Problem: I want NGF to work with a HorizontalPodAutoscaler

Solution: Add HPA for deployement

Testing: Describe any testing that you did.
I've deployed my AKS cluster and checked hpa working correctly.

Closes #3447

Checklist

Before creating a PR, run through this checklist and mark each as complete.

  • I have read the CONTRIBUTING doc
  • I have added tests that prove my fix is effective or that my feature works
  • I have checked that all unit tests pass after adding my changes
  • I have updated necessary documentation
  • I have rebased my branch onto main
  • I will ensure my PR is targeting the main branch and pulling from my branch from my own fork

Release notes

If this PR introduces a change that affects users and needs to be mentioned in the release notes,
please add a brief note that summarizes the change.

Add HPA for control and data plane deployment. The Data plane HPA using NginxProxy CRD resource.

Copy link

nginx-bot bot commented Jun 11, 2025

Hi @nowjean! Welcome to the project! 🎉

Thanks for opening this pull request!
Be sure to check out our Contributing Guidelines while you wait for someone on the team to review this.

@nginx-bot nginx-bot bot added the community label Jun 11, 2025
Copy link
Contributor

github-actions bot commented Jun 11, 2025

✅ All required contributors have signed the F5 CLA for this PR. Thank you!
Posted by the CLA Assistant Lite bot.

@github-actions github-actions bot added the helm-chart Relates to helm chart label Jun 11, 2025
@nowjean
Copy link
Author

nowjean commented Jun 11, 2025

I have hereby read the F5 CLA and agree to its terms

@sjberman sjberman moved this from 🆕 New to External Pull Requests in NGINX Gateway Fabric Jun 12, 2025
@salonichf5
Copy link
Contributor

Thank you for you contribution to the project. Please run make generate-all from root directory to auto generate schema files.

Data provided |

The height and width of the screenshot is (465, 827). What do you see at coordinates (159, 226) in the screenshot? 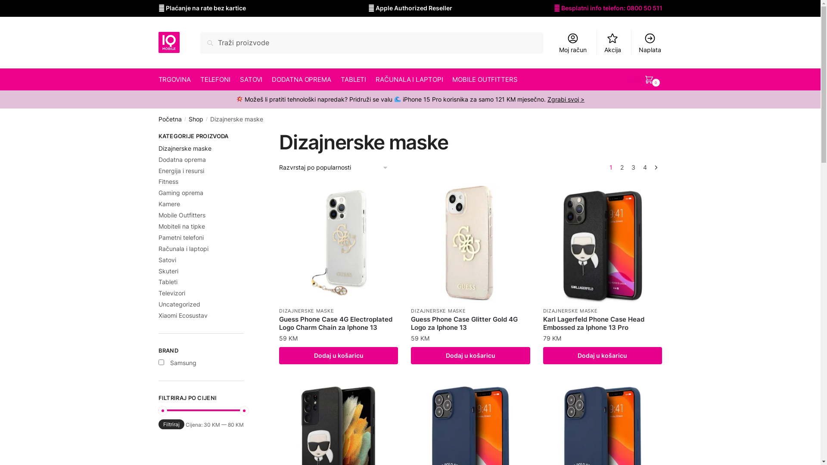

Goals |
- A) List every checklist item that the pull request page presents.
- B) Duplicate the part of the pull request page starting with "github-actions bot commented" and going on through "Assistant Lite bot.".

Expected answers |
- A)
- I have read the CONTRIBUTING doc
- I have added tests that prove my fix is effective or that my feature works
- I have checked that all unit tests pass after adding my changes
- I have updated necessary documentation
- I have rebased my branch onto main
- I will ensure my PR is targeting the main branch and pulling from my branch from my own fork

- B)
github-actions bot commented Jun 11, 2025

✅ All required contributors have signed the F5 CLA for this PR. Thank you!
Posted by the CLA Assistant Lite bot.